関取のお噂を一席申し上げまして、お後と交代いたします。

相撲は日本の国技ってぇくらいですから、むかしから、たいそう人気がありました。ひとりひとりの力士には、ご贔屓がついておりまして、何から何まで面倒を見てくれたものだそうでございます。自分の贔屓の力士には、なんとしても勝たせたいのが人情ですな。

 

やあ、関取、今場所はどうだったね?
はあ、勝ったり負けたりで...
えらいねぇ。ふつうの力士なら自慢話をしたいところを、勝ったり負けたりなんてぇところは奥床しくっていいよ、あぁ。で、初日はどうだった?
はあ、それが、残念ながら...
負けたのかぁ。おしいねぇ。じゃ、二日目は?
突きだされました...
ヘェ、三日目は?
投げられまして...
おやおや、四日目は?
恥ずかしながら...
なんだい。じゃ関取の勝った日は?
一日もありませぬ。
え、だって、おまえさん、さっきは勝ったり負けたりといったじゃないか?
ですから、相手が勝ったり、こちらが負けたり...

 

なんてぇのは、どうも応援のしがいがございませんな

今とは違いましてむかしは江戸と大阪の両方に相撲がありました。ある江戸の相撲取り。年は若いんですが、相撲がきびきびしていて、たいへん人気がある。そこで、ご贔屓衆が、「関取。おまえさんは力も強くって相撲じょうず、体格もいい。おまえさん、一度上方の土俵に上がってみないか。大阪でみっちり修行をしたら、きっと、もっとりっばな相撲取りになるにちがいない。ひとつ、上方へいって修行をしておいで」

「ありがとうございます。それでは、上方で修行をしてまいります。女房を家へ残して参りますので、なにぶんよろしく、おねがいいたします」

「ああ、いいとも。万事引き受けたから、安心して行きなさい」

ってんで、ご贔屓はありがたいものですな、すっかり支度をしてくれましたから、関取も喜んで、上方へ出かけてました。ある部屋へ弟子入りしまして、それから三年というもの、精進努力を重ねまして、今や堂々と、上方の幕の内力士に出世いたしまして、「故郷へ錦」ですな、江戸のうちへと帰ってまいりました。

さあ、町内は大騒ぎですな。ご贔屓衆も大よろこびで...

 

三河屋こんちは。関取はいるかい?

--- 利用可能なデータ ---
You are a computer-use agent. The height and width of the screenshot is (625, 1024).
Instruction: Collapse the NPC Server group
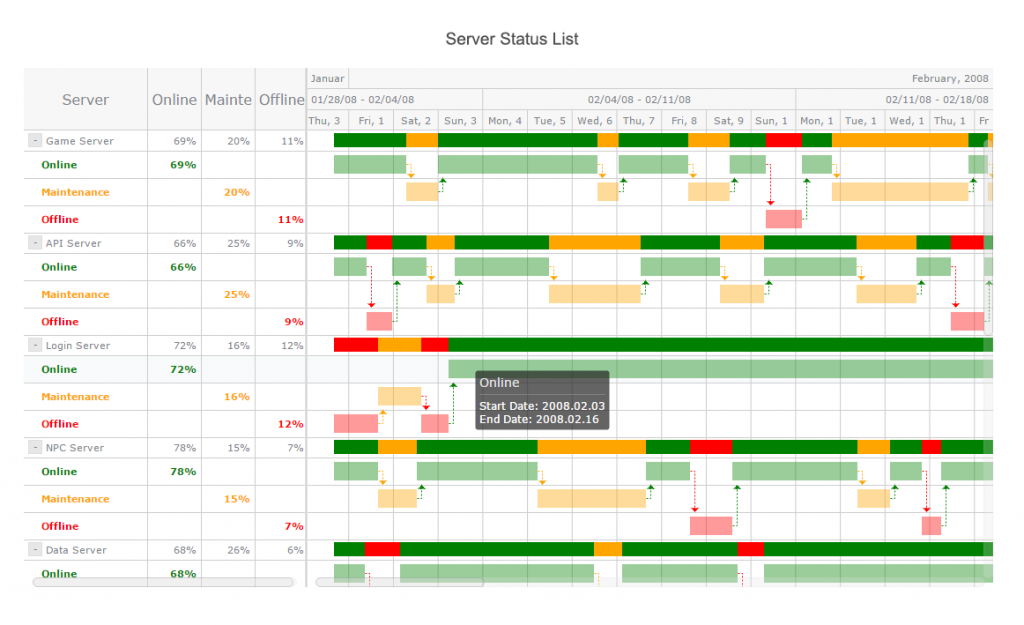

--- 課題一覧 ---
1. 相撲の噺について、次の問いに答えてください。
(a) 関取の言う「勝ったり負けたり」とは、結局どういう意味でしたか。
(b) 関取は二日目にどうなりましたか。
(c) 江戸の相撲取りは上方で何年修行しましたか。
2. 相撲の噺を、最後の台詞の後から書き継いでください。

--- 課題の解答 ---
1.
(a) 相手が勝ったり、こちらが負けたりという意味です。
(b) 突きだされました。
(c) 三年です。

2.
女房おやまあ、これは、ご贔屓の旦那さま。どうか、おあがりなさいまして...
三河屋ああ、これは、おかみさん、関取が江戸から戻ったと聞いて、やってきたんだよ
女房はい、ゆうベ帰ってまいりました
三河屋えらく出世をしたそうだが、どうだね。さだめし、大きくなってきただろうねェ
女房はい、ありがとうぞんじます。おかげさまで、ずいぶん大きくなりました。家の外でゴーンゴーンと、つり鐘が鳴りますので、おどろいてとびだしてみたら、つり鐘じゃありません
三河屋なんだい?
女房関取が、いまもどったという声が、つり鐘のようにきこえましたので..
三河屋ほほう、それは、ものすごいね
女房それで、見あげましたが、関取の首が、ありません
三河屋えっ? それはたいへんだ
女房よく見たら、関取の頭が、雲の中にはいって見えないので...
三河屋冗談じゃない。そんなに大きかったら、相撲をとっていて、顔が見えない
女房それから、家へはいろうとしましたんですけど、ガラガラガラと戸や障子がはずれたり、倒れたり、それは難儀をいたしました
三河屋ヘーぇ、まるで、地震だね。それから、どうなさった?
女房なにしろ、足がよごれているから、洗おうとしましたが、いちばんの大だらいを持ってきても、足がはいりません
三河屋ヘーぇ...
女房しかたがないから、ひょいと脚を伸ばしまして近江の琵琶湖で、ザブザブザブッと...
三河屋おいおい、ふざけちゃいけない。そんな大きな足があるんじゃない!
女房それから関取が、かわいそうなことをしたともうしますから、どうしましたときくと、上方から帰る途中で、三匹、ふみつぶしたそうでございます
三河屋カエルか、何かをかい?
女房いいえ、牛を三匹...
三河屋ええッ、牛を?
女房そのあと、疲れたから寝ると申しますから、六布(ふつうの二倍サイズのふとん)の大ぶとんを出して、かけてやりましたんですけど、おヘソしか隠れません
三河屋ふーン、大きくなったもんだなあ。日本一どころか、世界一の大力士だ。いやぁ、結構々々...で、関取は?
女房はい、道中疲れたものと見えまして、まだ奥に寝ています
三河屋そうかい。けれども、そんな大きな関取が、よく奥へはいったね
女房はい、わたしも、それを申しましたんですの。すると「心配するな」といって、自分のからだを、八つにたたんで...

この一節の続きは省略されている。